We have data with annotated bounding boxes (‘sick’) and data that has no bounding boxes at all (‘healthy’).

Our objective is to train the algorithm with both as the ‘healthy’ data would allow for a more robust model.

We have followed the convention provided in mxnet’s documentation, an example of healthy and sick in our list currently looks like this:

2 2 0 whole/healthy/R40IMG30.jpeg
3 2 5 0 0.0004060000000000036 0.097402 0.22037400000000001 0.22849000000000003 whole/sick/R117IMG245.jpeg

Whereby the first line represents a healthy example with no bounding boxes and the second an example with a bounding box around the sick area.

In the first line the length of label is 0 (we tried 5 as well), while in the second line the label length is 5.

We’re getting this error when starting the training instance: “Not enough annotation packed in the list file or the RecordIO file. Each object requires at least five numbers [label_id, xmin, ymin, ymax] for annotation.”

We understand what the error means, and are wondering how we’d go about inserting data with no annotations via RecordIO format.

Object Detection models require that images have at least one bounding box. As I understand you want to perform object detection on images that contain ‘sick’ parts, but there are images that do not contain anything which means they are classified as ‘healthy’. That means that your object detection model can only be trained on ‘sick’ data.

You could for instance train a classifier that distinguishes whether an image is healthy or not and if not, then run a detection model to find where the ‘sick’ part is located.
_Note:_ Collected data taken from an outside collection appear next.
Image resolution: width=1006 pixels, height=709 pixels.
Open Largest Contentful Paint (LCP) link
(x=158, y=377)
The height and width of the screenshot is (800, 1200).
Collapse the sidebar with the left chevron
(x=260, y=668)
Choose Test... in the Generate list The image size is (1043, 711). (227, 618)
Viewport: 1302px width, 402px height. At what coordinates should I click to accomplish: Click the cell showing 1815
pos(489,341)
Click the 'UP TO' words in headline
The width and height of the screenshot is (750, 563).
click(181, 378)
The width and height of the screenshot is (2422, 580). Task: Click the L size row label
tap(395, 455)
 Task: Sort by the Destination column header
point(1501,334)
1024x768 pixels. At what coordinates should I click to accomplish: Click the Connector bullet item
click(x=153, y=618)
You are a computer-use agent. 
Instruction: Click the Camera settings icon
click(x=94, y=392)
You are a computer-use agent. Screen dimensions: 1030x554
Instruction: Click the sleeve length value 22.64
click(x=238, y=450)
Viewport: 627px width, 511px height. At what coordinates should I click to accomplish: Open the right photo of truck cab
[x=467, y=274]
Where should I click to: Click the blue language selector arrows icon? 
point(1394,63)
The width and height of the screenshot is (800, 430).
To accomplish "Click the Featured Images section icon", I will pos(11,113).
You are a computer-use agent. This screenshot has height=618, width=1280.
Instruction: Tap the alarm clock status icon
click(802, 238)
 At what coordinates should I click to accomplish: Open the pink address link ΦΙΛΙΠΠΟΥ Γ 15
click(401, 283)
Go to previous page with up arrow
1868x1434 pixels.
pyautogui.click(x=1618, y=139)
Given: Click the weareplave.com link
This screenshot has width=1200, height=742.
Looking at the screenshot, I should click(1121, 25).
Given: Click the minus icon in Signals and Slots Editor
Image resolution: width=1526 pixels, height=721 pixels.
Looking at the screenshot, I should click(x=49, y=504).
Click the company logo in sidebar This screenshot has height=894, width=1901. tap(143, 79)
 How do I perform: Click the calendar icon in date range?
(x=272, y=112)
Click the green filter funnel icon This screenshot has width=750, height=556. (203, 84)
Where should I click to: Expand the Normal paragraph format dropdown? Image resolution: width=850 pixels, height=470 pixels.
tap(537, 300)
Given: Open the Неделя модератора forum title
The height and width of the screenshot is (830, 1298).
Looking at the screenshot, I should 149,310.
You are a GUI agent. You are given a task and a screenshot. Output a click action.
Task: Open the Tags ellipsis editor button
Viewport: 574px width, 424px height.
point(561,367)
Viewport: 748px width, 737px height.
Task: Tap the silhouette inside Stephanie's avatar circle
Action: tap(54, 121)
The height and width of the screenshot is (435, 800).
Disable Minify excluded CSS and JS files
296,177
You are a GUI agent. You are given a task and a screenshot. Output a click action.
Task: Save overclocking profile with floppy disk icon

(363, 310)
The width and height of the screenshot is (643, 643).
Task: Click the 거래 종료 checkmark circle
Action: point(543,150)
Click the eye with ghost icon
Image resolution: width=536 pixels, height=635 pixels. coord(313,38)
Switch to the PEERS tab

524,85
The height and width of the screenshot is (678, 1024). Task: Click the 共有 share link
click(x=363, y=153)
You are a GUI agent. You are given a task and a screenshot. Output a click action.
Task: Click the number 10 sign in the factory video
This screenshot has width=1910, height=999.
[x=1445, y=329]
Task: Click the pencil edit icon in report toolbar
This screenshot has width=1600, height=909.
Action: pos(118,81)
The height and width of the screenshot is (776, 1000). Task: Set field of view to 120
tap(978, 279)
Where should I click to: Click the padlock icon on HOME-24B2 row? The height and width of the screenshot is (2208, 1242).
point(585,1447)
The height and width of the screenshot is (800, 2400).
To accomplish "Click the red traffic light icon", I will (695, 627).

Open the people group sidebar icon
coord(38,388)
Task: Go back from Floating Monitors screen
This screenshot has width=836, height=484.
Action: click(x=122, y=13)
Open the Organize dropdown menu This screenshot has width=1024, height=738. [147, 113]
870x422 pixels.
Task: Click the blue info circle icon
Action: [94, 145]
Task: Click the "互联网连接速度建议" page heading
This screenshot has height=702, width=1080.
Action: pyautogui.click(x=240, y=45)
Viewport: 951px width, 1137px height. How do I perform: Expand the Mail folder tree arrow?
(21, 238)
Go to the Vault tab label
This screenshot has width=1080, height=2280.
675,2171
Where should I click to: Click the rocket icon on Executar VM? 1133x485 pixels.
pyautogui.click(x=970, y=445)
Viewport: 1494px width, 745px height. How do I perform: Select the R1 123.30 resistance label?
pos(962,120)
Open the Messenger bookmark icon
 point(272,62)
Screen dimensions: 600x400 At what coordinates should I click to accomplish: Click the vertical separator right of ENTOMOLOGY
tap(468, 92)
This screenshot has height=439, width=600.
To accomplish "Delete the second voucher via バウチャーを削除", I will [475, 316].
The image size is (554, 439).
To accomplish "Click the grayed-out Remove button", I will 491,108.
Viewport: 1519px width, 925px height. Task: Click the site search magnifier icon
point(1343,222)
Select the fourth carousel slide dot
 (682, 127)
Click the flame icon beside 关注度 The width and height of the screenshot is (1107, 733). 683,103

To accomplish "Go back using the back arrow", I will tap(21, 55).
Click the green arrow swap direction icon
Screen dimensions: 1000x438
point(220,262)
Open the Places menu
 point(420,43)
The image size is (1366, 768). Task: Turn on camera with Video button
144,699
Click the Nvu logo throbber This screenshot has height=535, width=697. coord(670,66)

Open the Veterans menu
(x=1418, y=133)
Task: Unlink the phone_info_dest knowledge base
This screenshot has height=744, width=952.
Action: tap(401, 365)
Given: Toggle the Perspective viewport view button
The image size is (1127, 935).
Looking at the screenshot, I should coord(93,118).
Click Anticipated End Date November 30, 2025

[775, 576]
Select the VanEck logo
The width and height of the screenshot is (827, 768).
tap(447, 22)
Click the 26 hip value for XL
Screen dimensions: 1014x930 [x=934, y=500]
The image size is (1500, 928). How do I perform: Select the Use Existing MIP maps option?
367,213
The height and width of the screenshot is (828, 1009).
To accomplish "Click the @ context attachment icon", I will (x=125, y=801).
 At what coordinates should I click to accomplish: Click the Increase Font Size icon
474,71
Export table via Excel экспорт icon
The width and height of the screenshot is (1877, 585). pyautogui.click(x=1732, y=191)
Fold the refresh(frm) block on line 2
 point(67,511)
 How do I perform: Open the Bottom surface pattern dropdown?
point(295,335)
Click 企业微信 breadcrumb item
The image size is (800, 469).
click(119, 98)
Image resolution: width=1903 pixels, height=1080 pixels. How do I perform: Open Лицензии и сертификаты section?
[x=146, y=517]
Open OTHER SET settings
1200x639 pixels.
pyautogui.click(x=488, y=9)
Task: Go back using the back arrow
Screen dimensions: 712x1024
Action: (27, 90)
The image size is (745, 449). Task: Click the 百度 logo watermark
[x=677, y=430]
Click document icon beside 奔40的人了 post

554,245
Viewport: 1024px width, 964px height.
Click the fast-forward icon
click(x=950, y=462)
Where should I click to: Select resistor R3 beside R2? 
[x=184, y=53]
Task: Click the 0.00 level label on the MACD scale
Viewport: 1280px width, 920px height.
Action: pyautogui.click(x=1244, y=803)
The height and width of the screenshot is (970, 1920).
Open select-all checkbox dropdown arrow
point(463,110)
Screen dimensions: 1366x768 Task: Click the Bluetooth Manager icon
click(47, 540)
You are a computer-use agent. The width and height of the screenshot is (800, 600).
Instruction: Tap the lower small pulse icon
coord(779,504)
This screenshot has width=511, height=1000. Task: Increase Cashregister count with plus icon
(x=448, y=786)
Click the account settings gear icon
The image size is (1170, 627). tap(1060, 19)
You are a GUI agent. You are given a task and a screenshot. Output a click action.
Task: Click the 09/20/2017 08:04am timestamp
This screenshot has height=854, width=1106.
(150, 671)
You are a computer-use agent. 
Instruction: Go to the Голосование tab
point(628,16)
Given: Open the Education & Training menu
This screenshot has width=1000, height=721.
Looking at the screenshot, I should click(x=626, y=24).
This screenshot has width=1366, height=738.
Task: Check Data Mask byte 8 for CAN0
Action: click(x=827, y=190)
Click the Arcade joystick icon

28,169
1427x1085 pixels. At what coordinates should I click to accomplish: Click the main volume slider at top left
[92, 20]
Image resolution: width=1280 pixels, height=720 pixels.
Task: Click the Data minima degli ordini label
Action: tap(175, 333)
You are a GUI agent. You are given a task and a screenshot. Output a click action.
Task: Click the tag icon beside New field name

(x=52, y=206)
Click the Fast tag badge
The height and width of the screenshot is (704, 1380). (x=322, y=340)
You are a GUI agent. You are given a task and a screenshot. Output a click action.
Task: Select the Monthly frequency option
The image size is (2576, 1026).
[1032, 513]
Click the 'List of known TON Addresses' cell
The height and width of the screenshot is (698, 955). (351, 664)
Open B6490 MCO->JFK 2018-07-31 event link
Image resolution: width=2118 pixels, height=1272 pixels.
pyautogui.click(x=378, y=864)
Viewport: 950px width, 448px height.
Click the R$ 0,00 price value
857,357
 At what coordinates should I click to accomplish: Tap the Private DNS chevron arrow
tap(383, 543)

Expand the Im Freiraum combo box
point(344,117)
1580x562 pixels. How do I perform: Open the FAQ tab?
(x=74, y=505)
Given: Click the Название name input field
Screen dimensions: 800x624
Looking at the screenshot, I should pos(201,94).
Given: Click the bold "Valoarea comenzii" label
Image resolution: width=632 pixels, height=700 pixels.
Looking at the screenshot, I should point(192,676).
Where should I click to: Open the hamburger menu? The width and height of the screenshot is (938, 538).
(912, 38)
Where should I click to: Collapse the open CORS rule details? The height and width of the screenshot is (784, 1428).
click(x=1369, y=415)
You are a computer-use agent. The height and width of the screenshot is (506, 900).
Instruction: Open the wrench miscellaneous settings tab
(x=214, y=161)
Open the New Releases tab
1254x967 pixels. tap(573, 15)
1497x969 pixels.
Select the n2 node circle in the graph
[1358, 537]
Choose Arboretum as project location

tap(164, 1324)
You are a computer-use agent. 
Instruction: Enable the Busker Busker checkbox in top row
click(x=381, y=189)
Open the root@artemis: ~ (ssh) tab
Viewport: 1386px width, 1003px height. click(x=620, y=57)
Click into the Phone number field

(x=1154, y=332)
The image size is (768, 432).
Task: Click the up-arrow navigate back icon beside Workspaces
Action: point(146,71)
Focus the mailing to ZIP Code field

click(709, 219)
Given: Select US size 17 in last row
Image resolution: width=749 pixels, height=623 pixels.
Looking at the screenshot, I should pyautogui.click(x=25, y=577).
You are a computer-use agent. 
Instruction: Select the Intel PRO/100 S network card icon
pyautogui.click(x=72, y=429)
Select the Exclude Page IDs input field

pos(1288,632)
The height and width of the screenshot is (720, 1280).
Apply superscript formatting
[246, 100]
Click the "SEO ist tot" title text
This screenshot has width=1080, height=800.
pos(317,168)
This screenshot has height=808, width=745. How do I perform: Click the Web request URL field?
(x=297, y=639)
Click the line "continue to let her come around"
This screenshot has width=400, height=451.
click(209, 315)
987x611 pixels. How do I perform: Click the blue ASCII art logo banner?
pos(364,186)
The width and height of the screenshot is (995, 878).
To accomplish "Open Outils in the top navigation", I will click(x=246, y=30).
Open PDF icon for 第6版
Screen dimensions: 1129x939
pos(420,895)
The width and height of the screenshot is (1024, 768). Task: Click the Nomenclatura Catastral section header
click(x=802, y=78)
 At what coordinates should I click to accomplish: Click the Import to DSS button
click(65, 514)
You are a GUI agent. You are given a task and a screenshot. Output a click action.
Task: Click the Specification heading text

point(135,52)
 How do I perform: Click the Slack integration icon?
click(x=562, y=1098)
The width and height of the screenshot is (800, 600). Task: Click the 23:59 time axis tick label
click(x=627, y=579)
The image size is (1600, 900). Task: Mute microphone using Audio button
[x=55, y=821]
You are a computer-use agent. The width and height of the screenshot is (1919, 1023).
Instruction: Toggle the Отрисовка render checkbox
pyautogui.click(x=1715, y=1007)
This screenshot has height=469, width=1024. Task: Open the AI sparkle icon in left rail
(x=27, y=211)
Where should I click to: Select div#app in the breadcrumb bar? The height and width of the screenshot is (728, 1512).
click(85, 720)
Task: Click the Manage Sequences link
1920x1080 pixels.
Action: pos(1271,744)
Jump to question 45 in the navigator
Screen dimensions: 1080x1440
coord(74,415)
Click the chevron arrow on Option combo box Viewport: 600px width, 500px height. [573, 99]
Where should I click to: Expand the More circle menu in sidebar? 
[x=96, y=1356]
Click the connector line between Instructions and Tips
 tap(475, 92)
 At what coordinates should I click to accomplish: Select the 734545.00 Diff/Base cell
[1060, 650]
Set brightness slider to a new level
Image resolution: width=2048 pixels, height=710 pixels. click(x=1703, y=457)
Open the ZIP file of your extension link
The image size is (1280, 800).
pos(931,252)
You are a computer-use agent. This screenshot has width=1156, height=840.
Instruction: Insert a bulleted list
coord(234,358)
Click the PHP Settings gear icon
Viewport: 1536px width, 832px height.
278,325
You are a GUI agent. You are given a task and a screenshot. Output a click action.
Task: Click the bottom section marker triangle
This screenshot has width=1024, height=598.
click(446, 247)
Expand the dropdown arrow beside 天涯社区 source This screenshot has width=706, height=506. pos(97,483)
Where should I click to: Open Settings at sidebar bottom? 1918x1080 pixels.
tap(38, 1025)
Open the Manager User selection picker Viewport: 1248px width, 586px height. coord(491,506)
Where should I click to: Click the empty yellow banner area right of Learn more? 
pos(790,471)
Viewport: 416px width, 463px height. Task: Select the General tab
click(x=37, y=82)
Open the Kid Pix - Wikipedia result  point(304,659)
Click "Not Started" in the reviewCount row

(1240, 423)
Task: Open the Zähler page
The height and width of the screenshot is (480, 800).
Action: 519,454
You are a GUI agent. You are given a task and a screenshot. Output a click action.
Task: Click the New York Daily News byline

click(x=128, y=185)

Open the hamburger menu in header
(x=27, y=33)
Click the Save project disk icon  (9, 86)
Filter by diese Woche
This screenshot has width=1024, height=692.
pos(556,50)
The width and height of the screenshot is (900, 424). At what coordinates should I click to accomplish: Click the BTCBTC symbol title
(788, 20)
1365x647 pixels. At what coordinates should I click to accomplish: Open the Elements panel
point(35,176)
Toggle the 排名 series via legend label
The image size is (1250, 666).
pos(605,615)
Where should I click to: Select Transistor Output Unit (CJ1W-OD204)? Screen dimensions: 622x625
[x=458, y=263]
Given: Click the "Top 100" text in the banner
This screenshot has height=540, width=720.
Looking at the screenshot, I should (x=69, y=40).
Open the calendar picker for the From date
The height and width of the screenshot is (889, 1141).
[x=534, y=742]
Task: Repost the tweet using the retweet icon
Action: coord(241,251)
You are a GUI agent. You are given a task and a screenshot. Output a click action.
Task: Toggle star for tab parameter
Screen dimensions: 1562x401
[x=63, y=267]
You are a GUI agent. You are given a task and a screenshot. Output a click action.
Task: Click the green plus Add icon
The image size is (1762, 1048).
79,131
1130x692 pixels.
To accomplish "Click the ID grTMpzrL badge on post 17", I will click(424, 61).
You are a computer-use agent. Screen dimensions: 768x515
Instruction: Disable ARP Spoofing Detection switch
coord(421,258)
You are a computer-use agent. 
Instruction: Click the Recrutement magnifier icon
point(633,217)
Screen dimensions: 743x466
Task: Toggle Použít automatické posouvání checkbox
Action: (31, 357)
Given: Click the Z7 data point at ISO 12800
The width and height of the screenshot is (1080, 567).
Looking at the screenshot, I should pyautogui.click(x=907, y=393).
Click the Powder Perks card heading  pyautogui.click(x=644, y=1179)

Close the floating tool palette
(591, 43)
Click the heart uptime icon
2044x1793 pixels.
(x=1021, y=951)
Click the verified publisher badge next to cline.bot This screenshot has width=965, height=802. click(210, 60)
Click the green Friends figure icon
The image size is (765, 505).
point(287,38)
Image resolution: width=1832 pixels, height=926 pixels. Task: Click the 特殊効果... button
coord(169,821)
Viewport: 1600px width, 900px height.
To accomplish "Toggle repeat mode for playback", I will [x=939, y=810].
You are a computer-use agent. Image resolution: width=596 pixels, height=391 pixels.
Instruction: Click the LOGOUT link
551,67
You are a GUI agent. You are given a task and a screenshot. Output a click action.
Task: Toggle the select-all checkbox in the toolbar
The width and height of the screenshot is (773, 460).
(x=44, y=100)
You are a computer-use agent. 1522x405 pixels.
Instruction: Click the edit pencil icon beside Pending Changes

Whether this approach gives better results mainly depends on how your data looks like e.g. how large are typically the annotations? how difficult is it to distinguish ‘healthy’ and ‘sick’?

Thank you for your reply. Although having a two-step process might work, it doubles the development and debugging time.

I was looking for something similar to what is discussed in this issue, but for mxnet:

The main reason we want to add negative photos (non-annotated data) is to increase the robustness of our model to false positives, as currently the model is learning the wrong features off our annotations (its learning features that are common across both positive and negative photos). By introducing negative photos, we hope to make the model learn the unique features.